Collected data
◆ ◆ ◆ ◆ ◆ ◆ ◆

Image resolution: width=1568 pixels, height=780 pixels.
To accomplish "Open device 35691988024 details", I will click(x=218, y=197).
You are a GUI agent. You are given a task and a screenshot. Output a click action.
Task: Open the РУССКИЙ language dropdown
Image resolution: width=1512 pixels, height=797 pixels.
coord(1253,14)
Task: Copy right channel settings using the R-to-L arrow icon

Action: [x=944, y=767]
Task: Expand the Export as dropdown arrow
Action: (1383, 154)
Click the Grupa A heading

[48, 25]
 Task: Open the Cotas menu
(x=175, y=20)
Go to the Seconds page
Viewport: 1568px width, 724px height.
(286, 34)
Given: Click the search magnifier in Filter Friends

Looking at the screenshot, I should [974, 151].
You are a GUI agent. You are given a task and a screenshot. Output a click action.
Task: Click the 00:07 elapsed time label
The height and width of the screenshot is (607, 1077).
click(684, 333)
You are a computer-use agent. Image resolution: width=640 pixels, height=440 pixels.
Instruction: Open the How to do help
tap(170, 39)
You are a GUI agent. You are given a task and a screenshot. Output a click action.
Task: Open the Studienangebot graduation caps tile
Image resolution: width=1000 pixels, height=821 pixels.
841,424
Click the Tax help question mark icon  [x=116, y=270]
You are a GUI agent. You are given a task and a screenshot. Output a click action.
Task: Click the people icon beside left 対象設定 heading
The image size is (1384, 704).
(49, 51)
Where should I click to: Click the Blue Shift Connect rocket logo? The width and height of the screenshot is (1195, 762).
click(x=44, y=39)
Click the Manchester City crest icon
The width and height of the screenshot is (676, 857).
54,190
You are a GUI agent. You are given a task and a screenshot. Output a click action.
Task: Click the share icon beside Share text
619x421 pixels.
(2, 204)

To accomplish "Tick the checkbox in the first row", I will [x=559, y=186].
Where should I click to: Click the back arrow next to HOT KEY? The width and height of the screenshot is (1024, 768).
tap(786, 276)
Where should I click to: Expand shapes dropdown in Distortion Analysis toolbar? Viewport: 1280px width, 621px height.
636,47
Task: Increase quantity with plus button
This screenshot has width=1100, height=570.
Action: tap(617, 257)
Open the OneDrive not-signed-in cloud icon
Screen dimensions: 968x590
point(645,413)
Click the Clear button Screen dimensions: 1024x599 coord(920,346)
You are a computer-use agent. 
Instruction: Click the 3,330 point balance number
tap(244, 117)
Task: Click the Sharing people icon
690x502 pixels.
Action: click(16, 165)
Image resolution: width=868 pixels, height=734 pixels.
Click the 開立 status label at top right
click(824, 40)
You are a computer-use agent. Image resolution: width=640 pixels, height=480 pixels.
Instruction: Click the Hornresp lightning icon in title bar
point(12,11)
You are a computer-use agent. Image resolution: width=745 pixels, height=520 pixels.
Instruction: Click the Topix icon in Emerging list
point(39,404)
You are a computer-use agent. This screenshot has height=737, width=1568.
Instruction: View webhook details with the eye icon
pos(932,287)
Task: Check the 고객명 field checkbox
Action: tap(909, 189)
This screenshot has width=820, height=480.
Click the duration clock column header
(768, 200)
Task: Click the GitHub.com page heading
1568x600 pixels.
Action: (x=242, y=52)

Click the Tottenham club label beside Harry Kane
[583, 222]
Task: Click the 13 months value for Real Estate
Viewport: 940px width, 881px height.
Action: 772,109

◆ ◆ ◆ ◆ ◆ ◆ ◆

Exercise objective:
Among the records above, repeat exactly the line with "Given: Click the", the line with "Click the Tax", and every line in between, and only those.

Task answer:
Given: Click the search magnifier in Filter Friends

Looking at the screenshot, I should [974, 151].
You are a GUI agent. You are given a task and a screenshot. Output a click action.
Task: Click the 00:07 elapsed time label
The height and width of the screenshot is (607, 1077).
click(684, 333)
You are a computer-use agent. Image resolution: width=640 pixels, height=440 pixels.
Instruction: Open the How to do help
tap(170, 39)
You are a GUI agent. You are given a task and a screenshot. Output a click action.
Task: Open the Studienangebot graduation caps tile
Image resolution: width=1000 pixels, height=821 pixels.
841,424
Click the Tax help question mark icon  [x=116, y=270]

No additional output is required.